### PROVIDED RECORDS
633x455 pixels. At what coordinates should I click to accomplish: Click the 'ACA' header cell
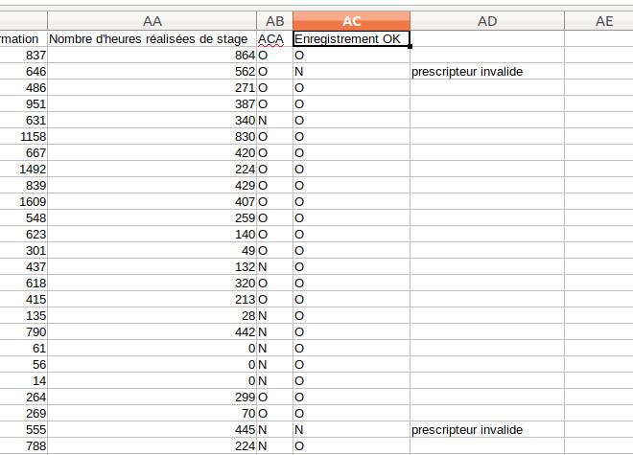pyautogui.click(x=274, y=39)
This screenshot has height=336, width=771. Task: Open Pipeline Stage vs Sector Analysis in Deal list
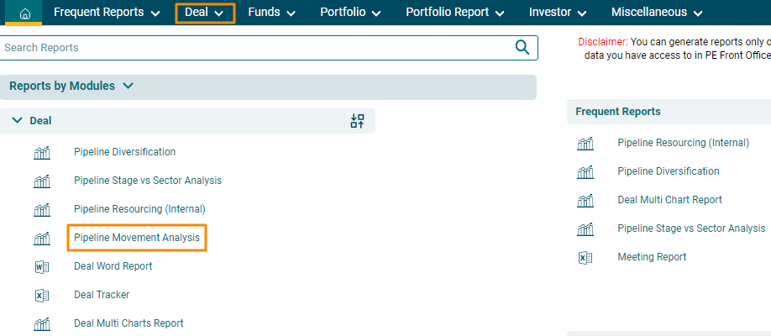pos(148,181)
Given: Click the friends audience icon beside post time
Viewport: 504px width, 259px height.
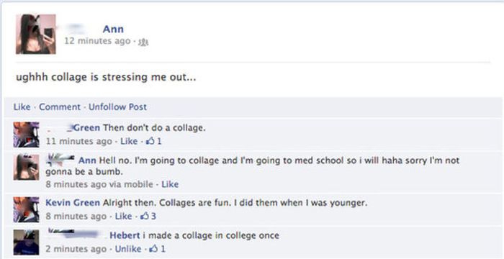Looking at the screenshot, I should (143, 42).
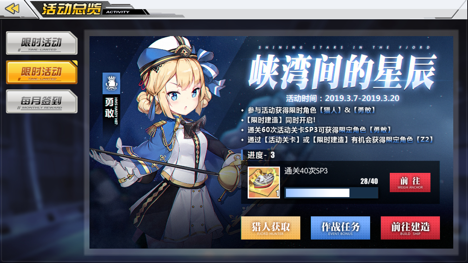Image resolution: width=468 pixels, height=263 pixels.
Task: Open the 每月签到 Monthly Reward tab
Action: [x=41, y=101]
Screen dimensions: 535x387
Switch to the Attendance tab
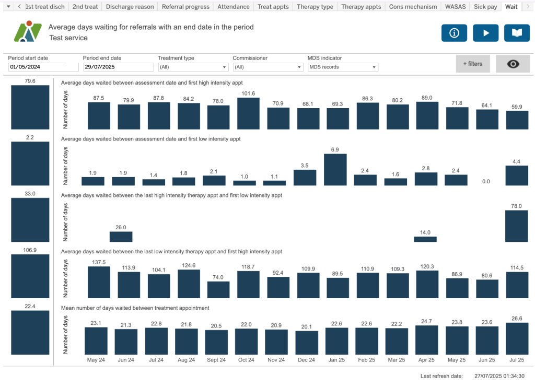click(x=233, y=7)
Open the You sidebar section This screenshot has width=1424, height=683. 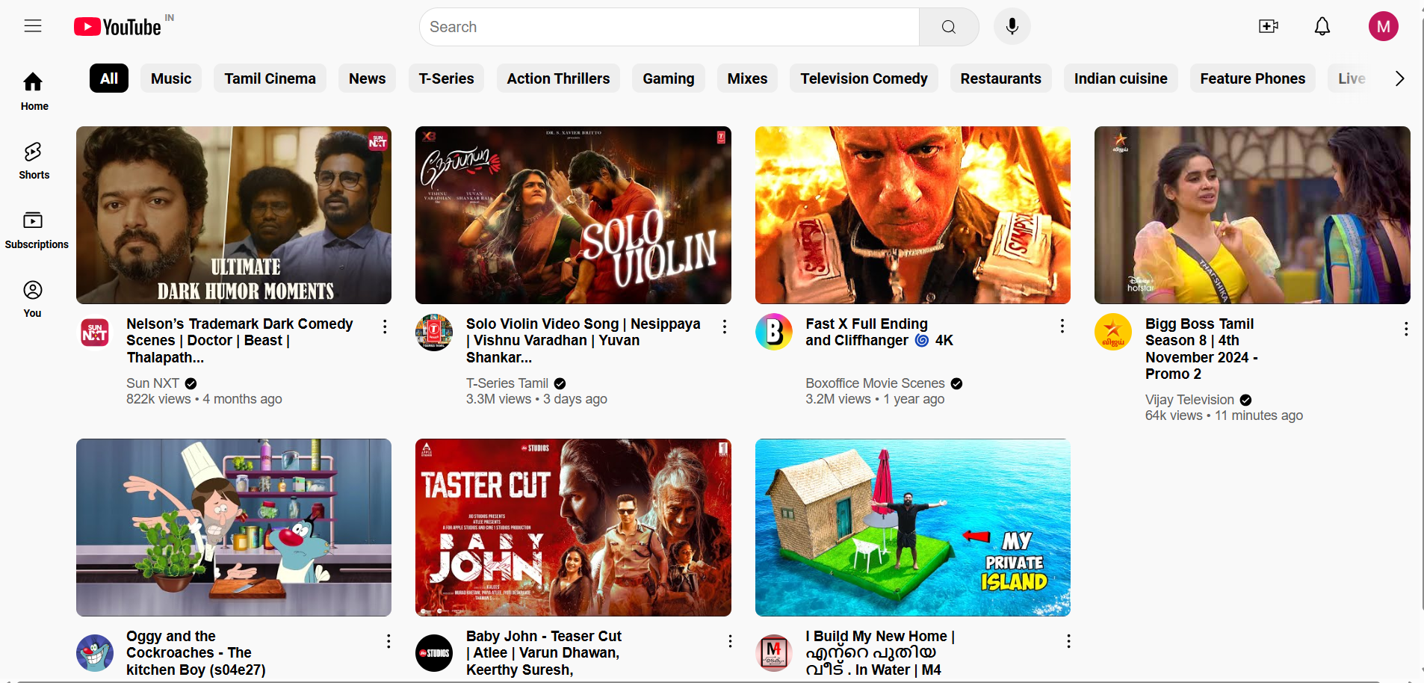point(33,298)
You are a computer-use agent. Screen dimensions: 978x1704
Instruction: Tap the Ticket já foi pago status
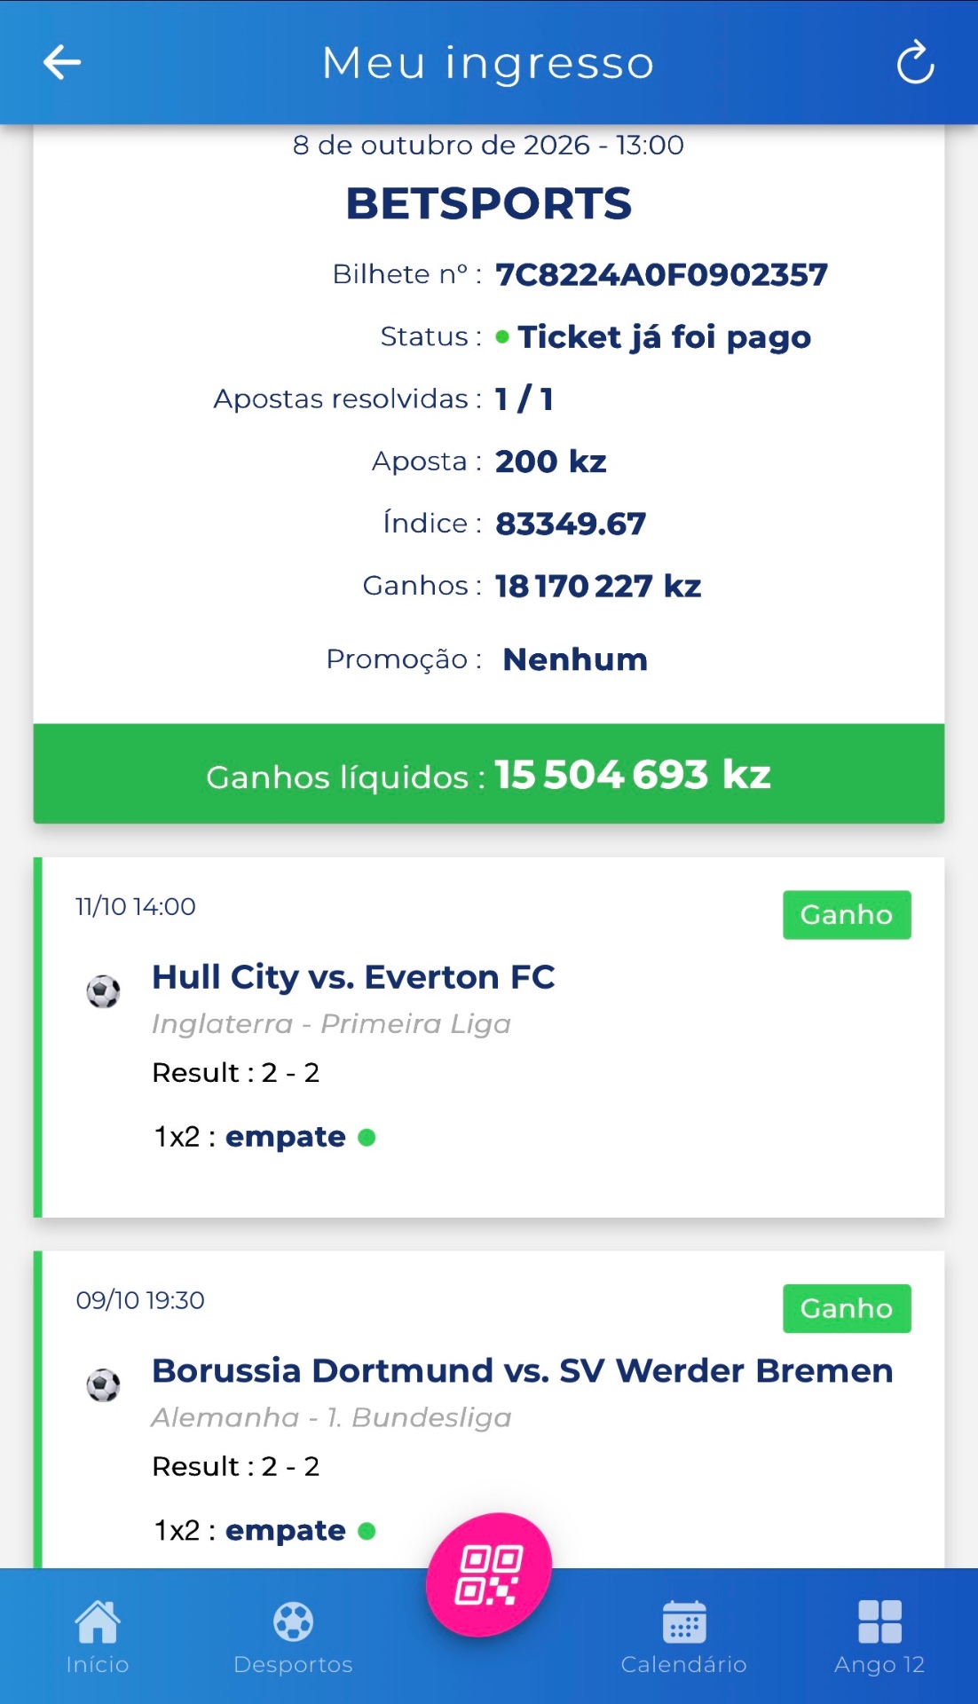click(664, 337)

### PROBLEM STATEMENT
Give only the number of lines above that hold the string "dimensions".

### EXERCISE RESPONSE
2